▶ PROVIDED INFORMATION
***
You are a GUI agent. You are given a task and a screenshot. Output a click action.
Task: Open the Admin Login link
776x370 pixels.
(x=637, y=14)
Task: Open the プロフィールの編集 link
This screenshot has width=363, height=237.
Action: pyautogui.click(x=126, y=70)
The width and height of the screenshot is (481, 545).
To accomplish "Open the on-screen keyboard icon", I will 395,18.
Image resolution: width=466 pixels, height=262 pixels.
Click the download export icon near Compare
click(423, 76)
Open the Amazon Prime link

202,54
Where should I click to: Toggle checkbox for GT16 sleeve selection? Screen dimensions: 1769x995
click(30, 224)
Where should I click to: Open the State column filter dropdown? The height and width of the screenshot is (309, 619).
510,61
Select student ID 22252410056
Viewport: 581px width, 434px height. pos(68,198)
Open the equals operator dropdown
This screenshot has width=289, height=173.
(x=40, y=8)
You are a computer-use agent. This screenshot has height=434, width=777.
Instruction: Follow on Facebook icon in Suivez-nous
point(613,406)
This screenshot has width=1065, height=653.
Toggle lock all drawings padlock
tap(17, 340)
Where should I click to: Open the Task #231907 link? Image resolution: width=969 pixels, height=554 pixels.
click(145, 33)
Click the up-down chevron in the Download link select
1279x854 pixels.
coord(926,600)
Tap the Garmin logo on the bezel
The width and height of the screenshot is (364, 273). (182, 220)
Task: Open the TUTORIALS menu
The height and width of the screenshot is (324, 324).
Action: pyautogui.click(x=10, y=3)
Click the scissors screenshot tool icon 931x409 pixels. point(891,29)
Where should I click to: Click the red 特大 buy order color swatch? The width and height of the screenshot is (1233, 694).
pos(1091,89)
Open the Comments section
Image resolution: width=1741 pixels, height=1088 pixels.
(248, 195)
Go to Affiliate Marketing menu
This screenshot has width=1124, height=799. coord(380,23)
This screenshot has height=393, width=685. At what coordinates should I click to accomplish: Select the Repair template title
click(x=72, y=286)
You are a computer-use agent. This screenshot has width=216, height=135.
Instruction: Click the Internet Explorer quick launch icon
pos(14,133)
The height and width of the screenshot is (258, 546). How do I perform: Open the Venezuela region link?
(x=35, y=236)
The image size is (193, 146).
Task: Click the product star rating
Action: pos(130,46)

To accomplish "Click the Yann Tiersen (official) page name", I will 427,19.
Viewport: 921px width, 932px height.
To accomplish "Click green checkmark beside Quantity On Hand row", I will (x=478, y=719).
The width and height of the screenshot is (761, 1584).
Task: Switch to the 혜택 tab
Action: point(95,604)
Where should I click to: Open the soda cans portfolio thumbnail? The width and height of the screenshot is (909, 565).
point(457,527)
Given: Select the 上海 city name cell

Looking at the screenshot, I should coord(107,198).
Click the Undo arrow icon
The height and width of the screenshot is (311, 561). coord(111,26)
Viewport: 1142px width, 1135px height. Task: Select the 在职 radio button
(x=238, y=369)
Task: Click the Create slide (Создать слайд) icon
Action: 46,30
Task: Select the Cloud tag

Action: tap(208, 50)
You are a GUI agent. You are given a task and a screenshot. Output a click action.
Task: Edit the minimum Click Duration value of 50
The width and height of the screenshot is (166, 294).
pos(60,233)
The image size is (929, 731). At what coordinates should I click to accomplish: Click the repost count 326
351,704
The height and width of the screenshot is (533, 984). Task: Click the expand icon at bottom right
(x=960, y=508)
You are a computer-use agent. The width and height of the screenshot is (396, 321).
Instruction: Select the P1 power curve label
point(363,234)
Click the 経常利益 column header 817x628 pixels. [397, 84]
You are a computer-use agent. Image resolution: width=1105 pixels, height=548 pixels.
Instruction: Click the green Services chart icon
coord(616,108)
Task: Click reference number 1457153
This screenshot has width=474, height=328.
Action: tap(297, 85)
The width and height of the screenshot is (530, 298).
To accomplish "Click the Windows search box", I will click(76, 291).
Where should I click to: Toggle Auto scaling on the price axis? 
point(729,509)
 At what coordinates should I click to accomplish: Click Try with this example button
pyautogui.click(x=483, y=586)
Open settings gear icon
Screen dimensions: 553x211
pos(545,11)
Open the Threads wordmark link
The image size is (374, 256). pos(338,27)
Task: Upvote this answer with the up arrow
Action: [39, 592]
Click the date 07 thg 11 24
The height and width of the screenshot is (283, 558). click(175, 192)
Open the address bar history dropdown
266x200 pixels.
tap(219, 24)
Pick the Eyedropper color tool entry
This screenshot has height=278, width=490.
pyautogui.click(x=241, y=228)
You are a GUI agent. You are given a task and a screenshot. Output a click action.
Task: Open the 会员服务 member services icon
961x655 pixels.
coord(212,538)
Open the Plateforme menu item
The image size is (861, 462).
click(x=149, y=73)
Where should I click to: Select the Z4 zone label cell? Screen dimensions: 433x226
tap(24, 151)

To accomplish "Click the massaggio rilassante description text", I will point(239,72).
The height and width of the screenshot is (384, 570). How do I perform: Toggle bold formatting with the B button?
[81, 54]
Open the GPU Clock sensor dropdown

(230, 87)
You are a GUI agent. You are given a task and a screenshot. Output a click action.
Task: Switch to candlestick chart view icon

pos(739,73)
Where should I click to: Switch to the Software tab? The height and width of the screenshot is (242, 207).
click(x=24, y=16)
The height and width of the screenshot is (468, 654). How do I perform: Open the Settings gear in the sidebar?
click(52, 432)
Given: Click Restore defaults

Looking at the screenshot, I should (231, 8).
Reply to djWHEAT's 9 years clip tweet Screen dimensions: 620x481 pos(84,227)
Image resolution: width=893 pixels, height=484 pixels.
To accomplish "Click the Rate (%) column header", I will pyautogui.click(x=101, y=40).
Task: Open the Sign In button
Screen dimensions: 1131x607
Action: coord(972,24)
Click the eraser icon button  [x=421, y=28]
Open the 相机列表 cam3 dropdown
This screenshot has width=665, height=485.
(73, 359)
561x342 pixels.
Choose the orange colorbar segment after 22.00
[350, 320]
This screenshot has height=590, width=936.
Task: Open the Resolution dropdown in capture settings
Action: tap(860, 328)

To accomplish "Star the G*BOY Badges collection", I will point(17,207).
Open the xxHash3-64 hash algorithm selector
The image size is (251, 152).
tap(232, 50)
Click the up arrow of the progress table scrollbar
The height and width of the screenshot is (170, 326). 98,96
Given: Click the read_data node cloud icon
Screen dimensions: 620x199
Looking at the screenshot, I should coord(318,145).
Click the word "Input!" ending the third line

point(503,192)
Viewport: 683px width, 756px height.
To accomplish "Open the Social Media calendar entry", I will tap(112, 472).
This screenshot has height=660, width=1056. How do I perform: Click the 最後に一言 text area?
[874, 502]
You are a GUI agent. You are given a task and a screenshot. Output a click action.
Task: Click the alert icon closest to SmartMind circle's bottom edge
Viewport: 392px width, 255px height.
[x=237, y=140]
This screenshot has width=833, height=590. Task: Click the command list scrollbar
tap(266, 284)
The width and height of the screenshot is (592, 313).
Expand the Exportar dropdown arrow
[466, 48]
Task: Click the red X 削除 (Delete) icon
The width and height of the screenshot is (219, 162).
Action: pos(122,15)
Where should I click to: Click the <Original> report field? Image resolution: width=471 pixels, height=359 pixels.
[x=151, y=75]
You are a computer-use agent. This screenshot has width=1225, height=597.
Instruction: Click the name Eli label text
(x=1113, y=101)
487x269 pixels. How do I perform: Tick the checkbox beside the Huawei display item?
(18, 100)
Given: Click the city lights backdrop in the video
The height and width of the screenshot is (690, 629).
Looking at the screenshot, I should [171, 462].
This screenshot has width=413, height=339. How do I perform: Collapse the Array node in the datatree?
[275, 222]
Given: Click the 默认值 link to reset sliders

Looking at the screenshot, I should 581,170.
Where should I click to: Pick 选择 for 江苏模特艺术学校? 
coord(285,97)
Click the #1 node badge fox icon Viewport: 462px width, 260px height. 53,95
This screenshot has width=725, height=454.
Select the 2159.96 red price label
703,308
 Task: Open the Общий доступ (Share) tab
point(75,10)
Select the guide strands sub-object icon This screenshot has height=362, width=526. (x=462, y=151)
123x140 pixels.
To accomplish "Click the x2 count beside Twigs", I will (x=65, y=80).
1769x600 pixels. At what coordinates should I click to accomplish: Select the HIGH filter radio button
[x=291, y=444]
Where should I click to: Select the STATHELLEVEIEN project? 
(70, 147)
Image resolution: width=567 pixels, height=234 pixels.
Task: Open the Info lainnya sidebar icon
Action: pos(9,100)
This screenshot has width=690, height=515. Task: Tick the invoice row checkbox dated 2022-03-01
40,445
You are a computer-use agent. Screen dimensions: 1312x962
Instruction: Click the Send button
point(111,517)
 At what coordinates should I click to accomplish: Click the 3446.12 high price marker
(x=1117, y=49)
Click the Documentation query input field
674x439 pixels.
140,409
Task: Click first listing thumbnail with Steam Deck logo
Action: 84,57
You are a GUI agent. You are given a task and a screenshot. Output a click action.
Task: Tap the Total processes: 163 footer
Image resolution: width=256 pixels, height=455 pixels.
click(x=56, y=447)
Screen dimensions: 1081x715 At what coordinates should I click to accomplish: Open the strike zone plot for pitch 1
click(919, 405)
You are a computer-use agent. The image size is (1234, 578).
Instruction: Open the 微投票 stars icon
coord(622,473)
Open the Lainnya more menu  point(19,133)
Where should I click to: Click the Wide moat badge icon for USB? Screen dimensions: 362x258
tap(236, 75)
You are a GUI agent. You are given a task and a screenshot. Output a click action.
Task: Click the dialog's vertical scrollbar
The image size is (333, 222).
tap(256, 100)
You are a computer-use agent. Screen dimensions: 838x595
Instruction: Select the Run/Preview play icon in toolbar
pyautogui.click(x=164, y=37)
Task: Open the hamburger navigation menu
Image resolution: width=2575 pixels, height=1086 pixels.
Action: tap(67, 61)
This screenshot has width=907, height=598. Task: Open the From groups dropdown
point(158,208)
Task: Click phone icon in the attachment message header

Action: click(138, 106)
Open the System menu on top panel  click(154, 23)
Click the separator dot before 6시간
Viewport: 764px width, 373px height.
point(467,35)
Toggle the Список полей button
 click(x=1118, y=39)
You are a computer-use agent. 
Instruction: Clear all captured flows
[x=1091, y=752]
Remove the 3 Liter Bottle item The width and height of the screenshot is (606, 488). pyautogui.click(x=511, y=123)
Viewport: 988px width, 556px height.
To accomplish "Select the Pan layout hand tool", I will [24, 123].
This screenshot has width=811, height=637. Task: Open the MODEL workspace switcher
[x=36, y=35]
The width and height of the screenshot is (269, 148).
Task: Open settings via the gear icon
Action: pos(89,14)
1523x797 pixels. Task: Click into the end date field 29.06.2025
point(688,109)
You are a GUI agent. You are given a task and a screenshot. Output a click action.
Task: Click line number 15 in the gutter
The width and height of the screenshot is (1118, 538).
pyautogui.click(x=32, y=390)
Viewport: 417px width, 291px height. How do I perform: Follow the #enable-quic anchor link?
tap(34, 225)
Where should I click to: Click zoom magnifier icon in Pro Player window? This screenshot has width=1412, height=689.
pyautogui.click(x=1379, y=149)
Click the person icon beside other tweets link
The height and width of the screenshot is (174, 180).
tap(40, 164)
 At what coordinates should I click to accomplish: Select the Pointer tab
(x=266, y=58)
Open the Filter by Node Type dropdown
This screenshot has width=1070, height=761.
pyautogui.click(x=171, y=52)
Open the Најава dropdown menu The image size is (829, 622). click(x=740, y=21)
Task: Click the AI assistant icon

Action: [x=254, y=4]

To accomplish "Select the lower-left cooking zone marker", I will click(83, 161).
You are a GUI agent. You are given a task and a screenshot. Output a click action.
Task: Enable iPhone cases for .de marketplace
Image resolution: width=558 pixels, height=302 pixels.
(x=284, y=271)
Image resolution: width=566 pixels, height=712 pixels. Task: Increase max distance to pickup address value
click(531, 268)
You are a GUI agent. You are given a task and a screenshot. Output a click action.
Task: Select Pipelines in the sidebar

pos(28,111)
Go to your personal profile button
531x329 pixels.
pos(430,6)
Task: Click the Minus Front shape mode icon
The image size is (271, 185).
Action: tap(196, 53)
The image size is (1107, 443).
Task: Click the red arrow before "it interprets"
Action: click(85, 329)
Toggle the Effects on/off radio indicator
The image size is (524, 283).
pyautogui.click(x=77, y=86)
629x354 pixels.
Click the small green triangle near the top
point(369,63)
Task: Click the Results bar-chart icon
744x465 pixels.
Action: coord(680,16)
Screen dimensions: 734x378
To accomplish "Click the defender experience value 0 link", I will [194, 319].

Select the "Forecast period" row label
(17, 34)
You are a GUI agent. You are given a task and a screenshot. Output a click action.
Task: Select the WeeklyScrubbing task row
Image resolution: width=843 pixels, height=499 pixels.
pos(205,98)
***
▶ WHAT NEEDS TO BE DONE
Whenever the string "entry" shows up in a line of the entries, copy that line.

▶ COMPLETED TASK
Pick the Eyedropper color tool entry
To accomplish "Open the Social Media calendar entry", I will tap(112, 472).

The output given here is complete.